Demonstrators have blocked hundreds of roads and clashed with security forces in more than six weeks of violent turmoil that began when President Pedro Castillo was impeached after he attempted to dissolve congress. Protesters are calling for both interim President Dina Boluarte and the conservative-controlled congress to be replaced as soon as possible.
Boluarte earlier told reporters that she had no interest in clinging to power and that she expected congress to pass the necessary reforms soon. Catholic bishops this week urged congress to pass the changes quickly to prevent further bloodshed.

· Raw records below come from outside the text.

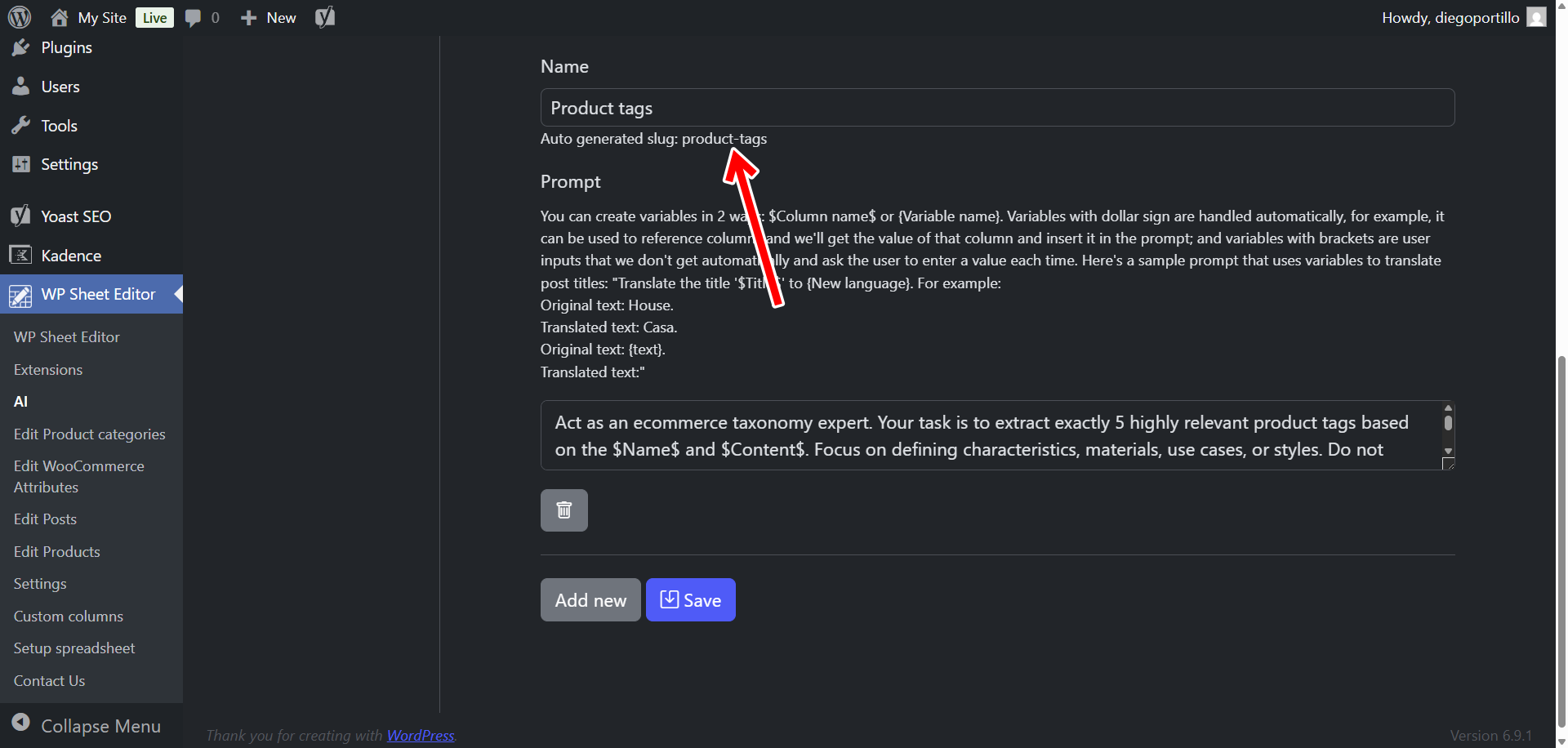Image resolution: width=1568 pixels, height=748 pixels.
Task: Open the Plugins menu
Action: click(x=66, y=47)
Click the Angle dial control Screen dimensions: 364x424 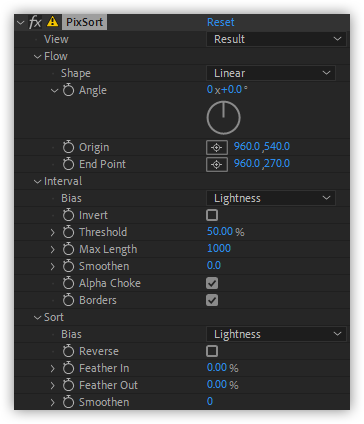tap(223, 118)
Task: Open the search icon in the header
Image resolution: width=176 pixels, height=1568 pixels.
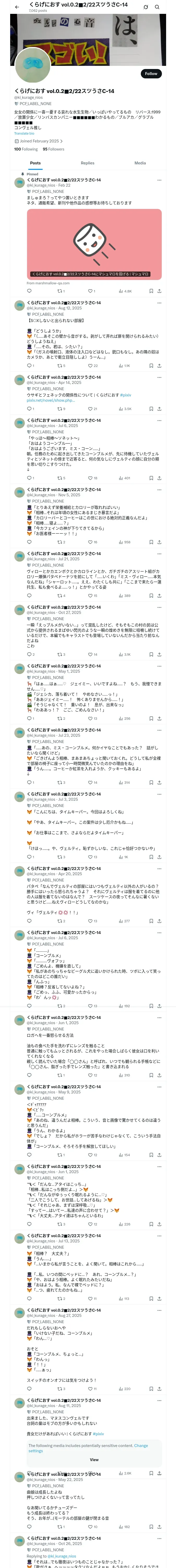Action: [157, 7]

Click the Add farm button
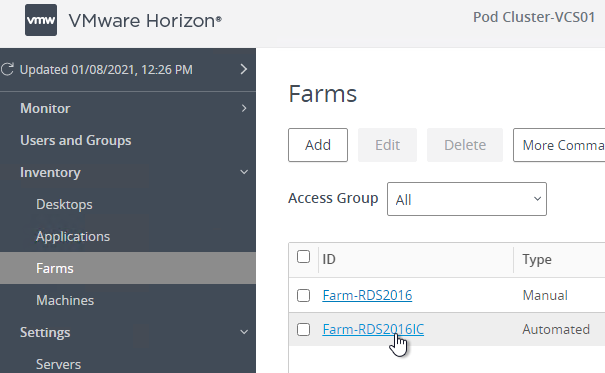(x=318, y=145)
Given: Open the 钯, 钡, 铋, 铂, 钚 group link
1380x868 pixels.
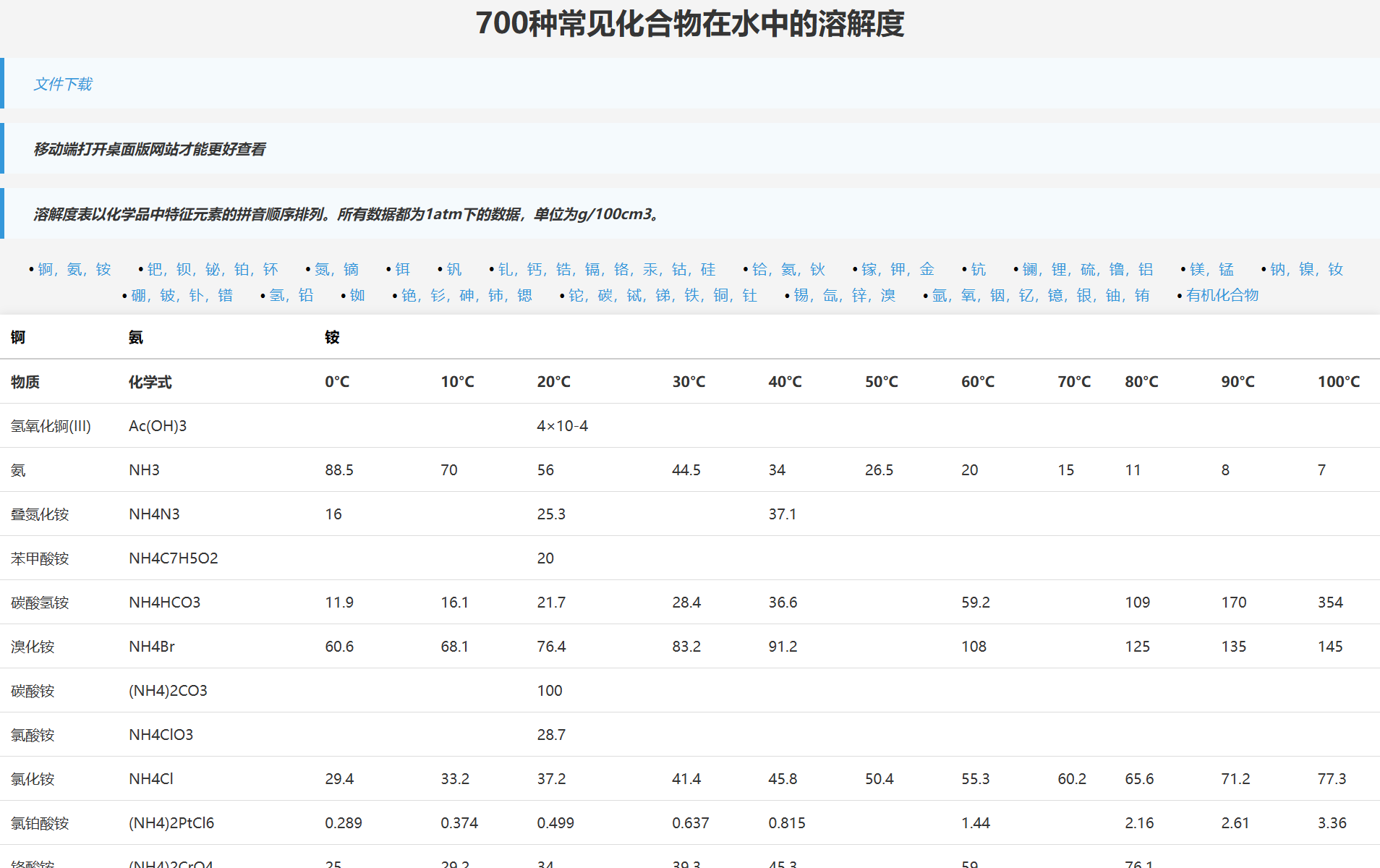Looking at the screenshot, I should [212, 268].
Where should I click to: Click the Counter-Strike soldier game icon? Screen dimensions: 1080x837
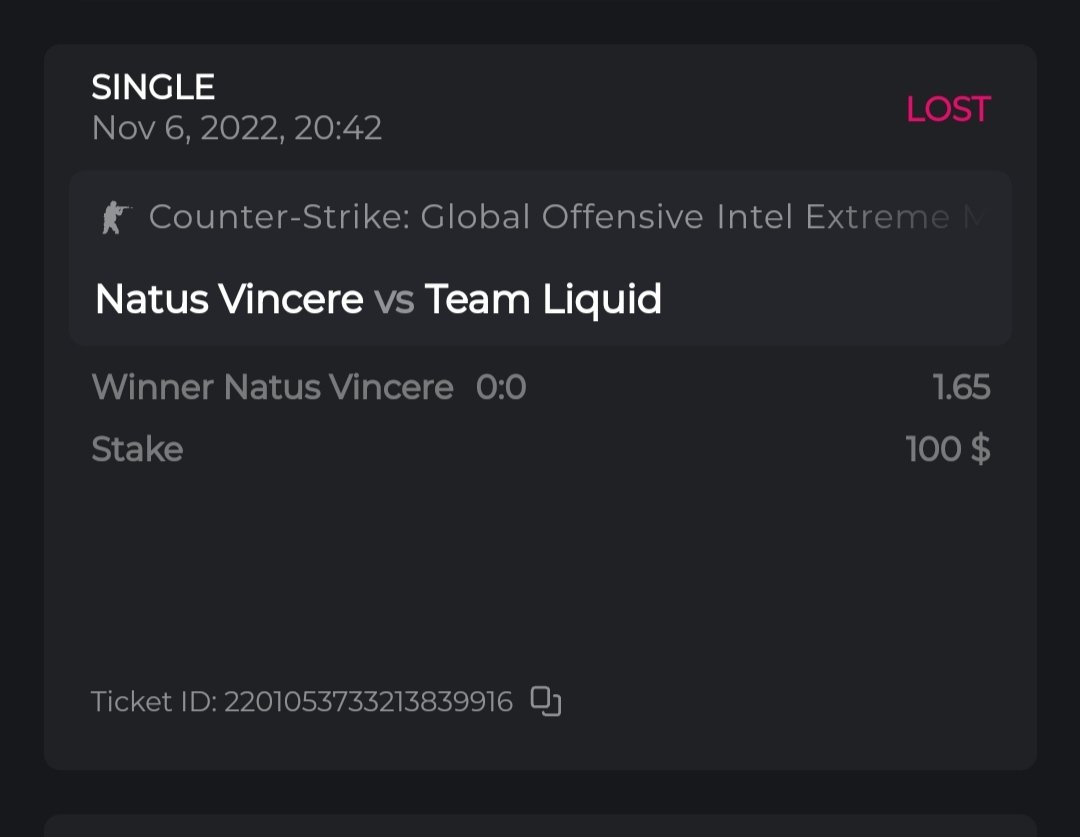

The Las Bambas copper complex in Peru is mining at a reduced rate due to blockade-related supply challenges, operator MMG Ltd. said in an emailed response to questions.
The unrest may cut growth in January by between 1.25 and 1.5 percentage point, according to an estimate by Luis Fernando Alegria, a macro-economist at Seminario SAB, a Lima-based broker-dealer.
Read more: Peru Closes Machu Picchu as Protests Intensify
Fitch Ratings may cut Peru to BBB-, one notch above junk, if the situation doesn’t get solved rapidly, Alegria said. Even so, the nation’s low debt levels, independent central bank and solid current account cut the risk for investors, and Peru is unlikely to lose its investment grade rating this year, he added.
“We’re a country that’s politically unstable, but our macroeconomic institutions are strong enough to withstand this,” Alegria said, speaking by phone from Lima.
Protests continued Tuesday, with the nation’s mining and tourism heartland in the south hardest hit. Demonstrators also gathered for new marches in downtown Lima.